** Listed entries **
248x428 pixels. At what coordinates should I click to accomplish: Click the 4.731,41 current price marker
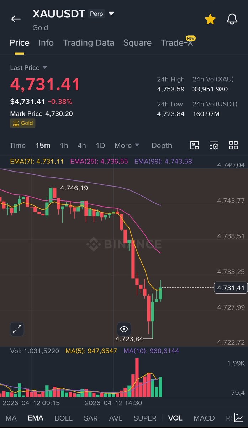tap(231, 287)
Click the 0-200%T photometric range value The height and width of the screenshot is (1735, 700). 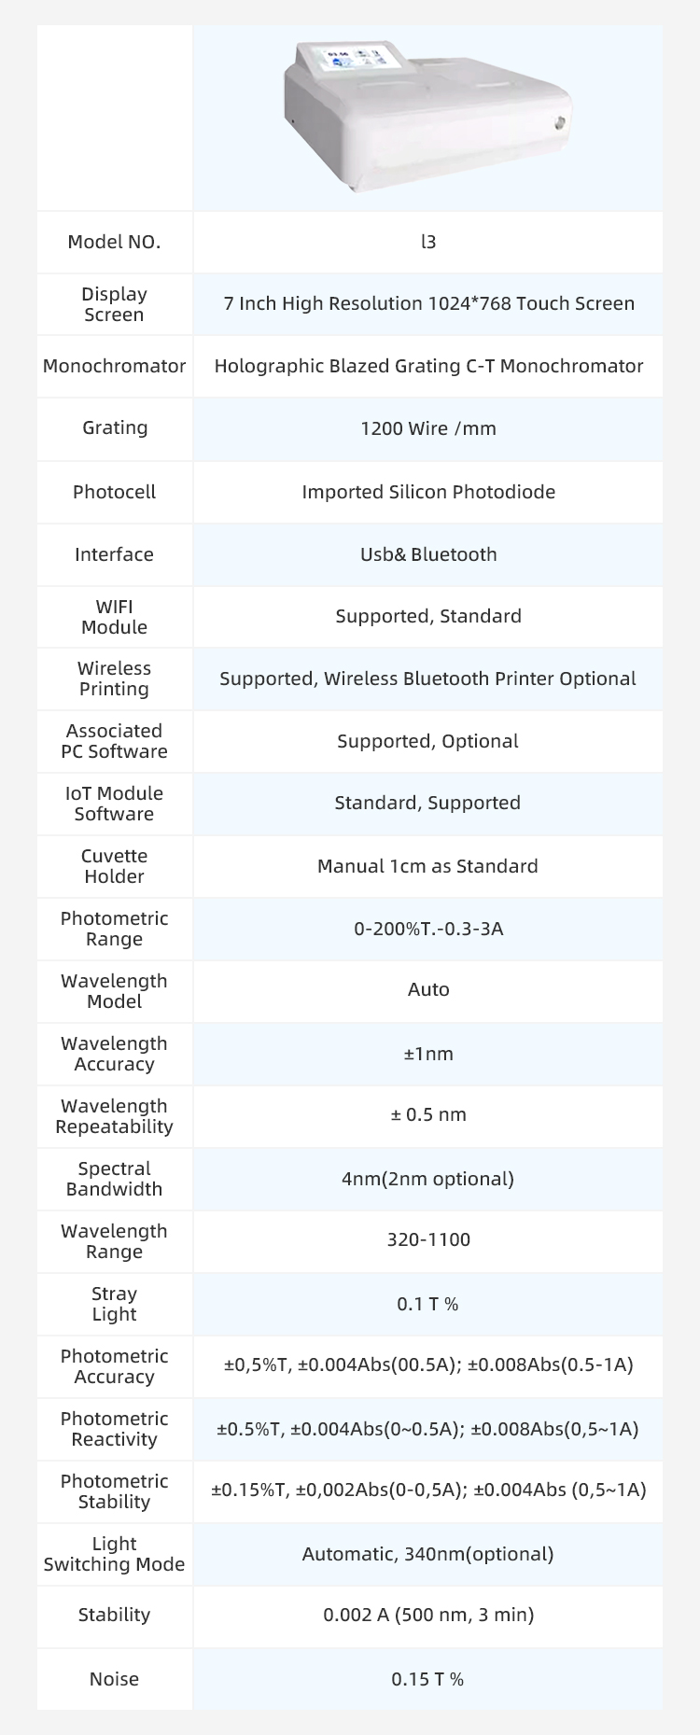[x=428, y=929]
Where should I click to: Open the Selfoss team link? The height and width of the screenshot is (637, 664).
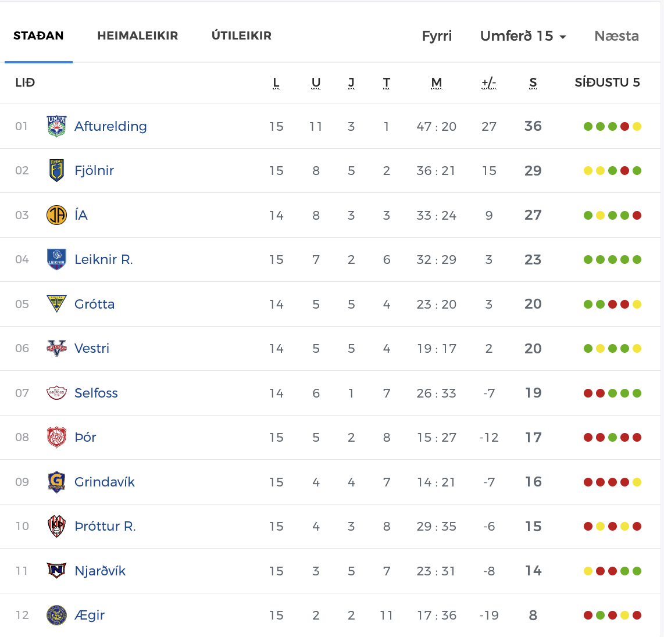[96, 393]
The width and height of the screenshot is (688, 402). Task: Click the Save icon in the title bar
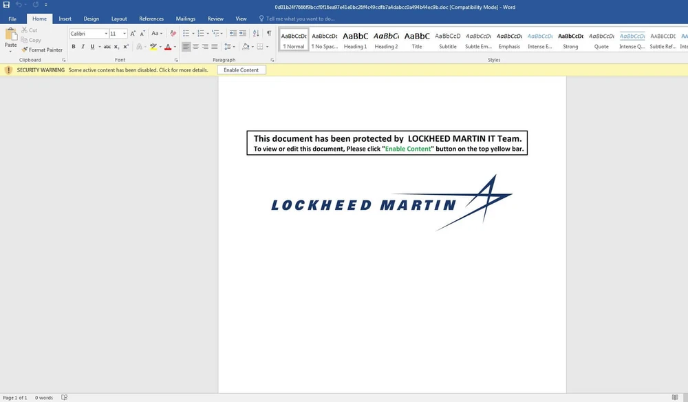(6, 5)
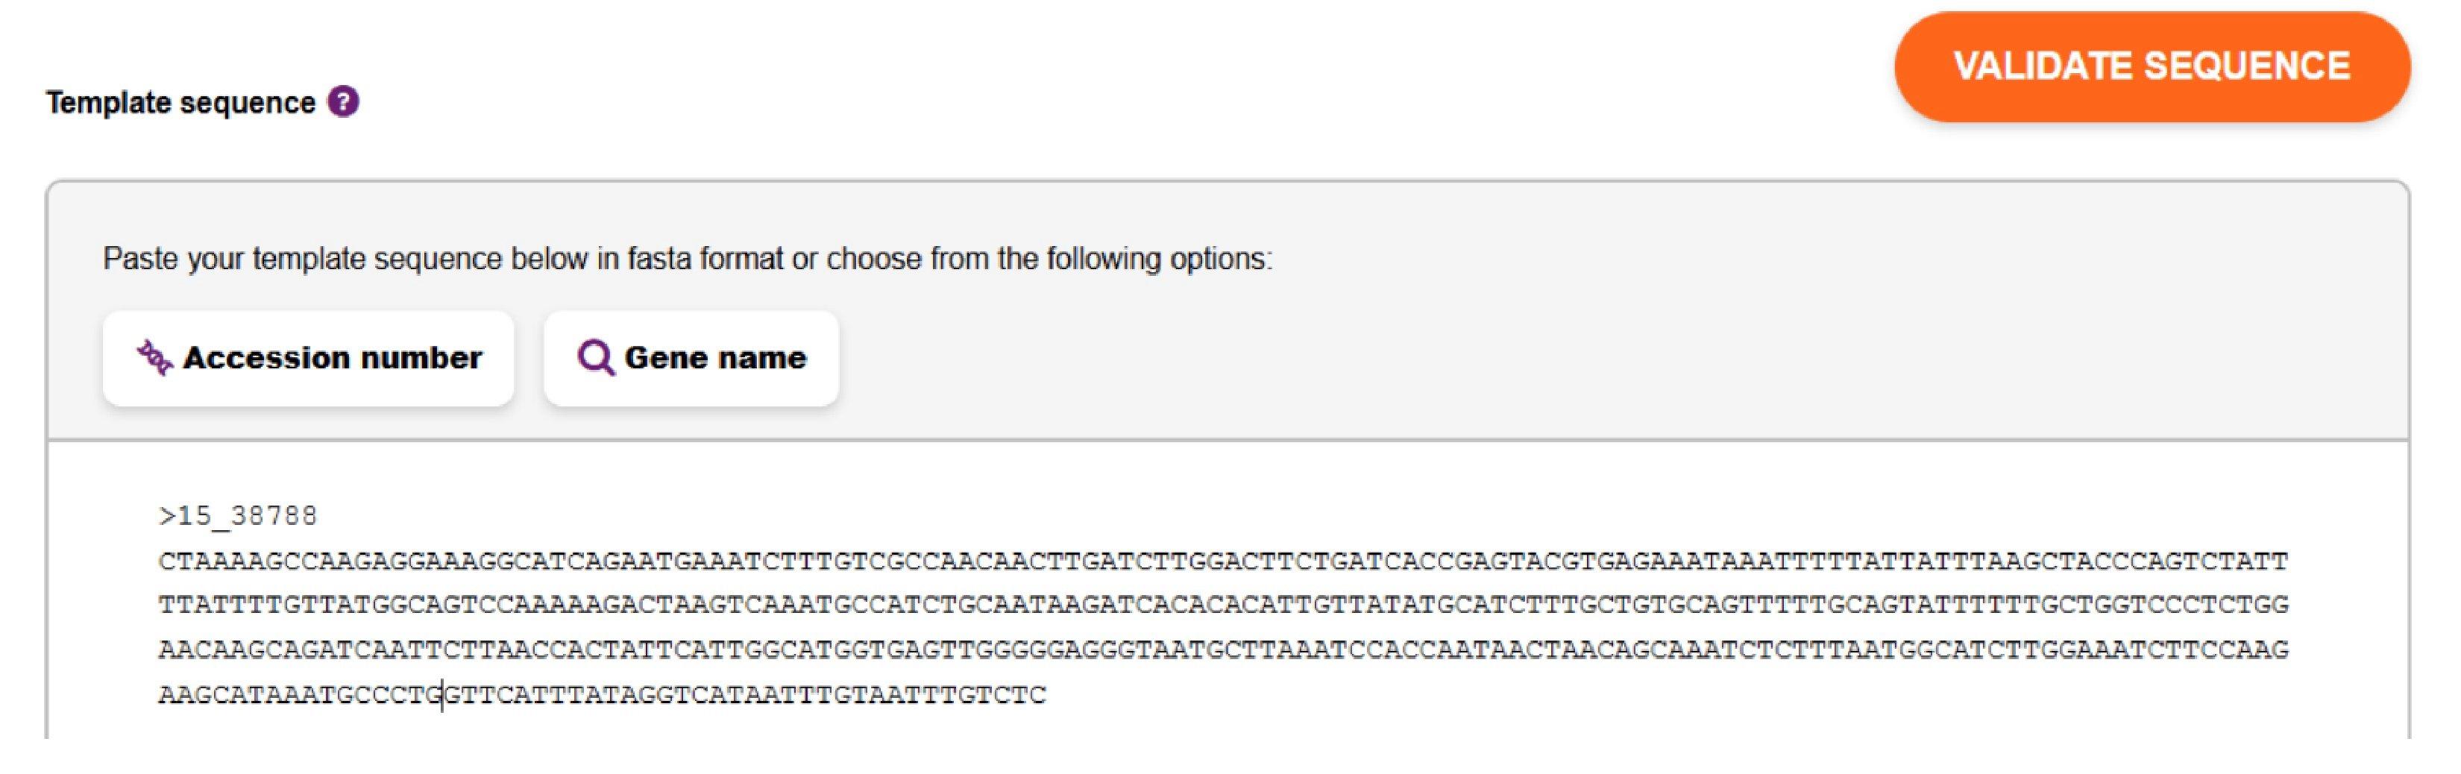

** Task description **
Transcribe only the lines between the line containing "Where should I" and the final line of the listing, inclusive, exactly as they appear; no pictures are to be included.

** Task result **
Where should I click to: Open the Selfoss team link? The height and width of the screenshot is (637, 664).
[96, 393]
The width and height of the screenshot is (688, 402). Task: Click the Save icon in the title bar
(6, 5)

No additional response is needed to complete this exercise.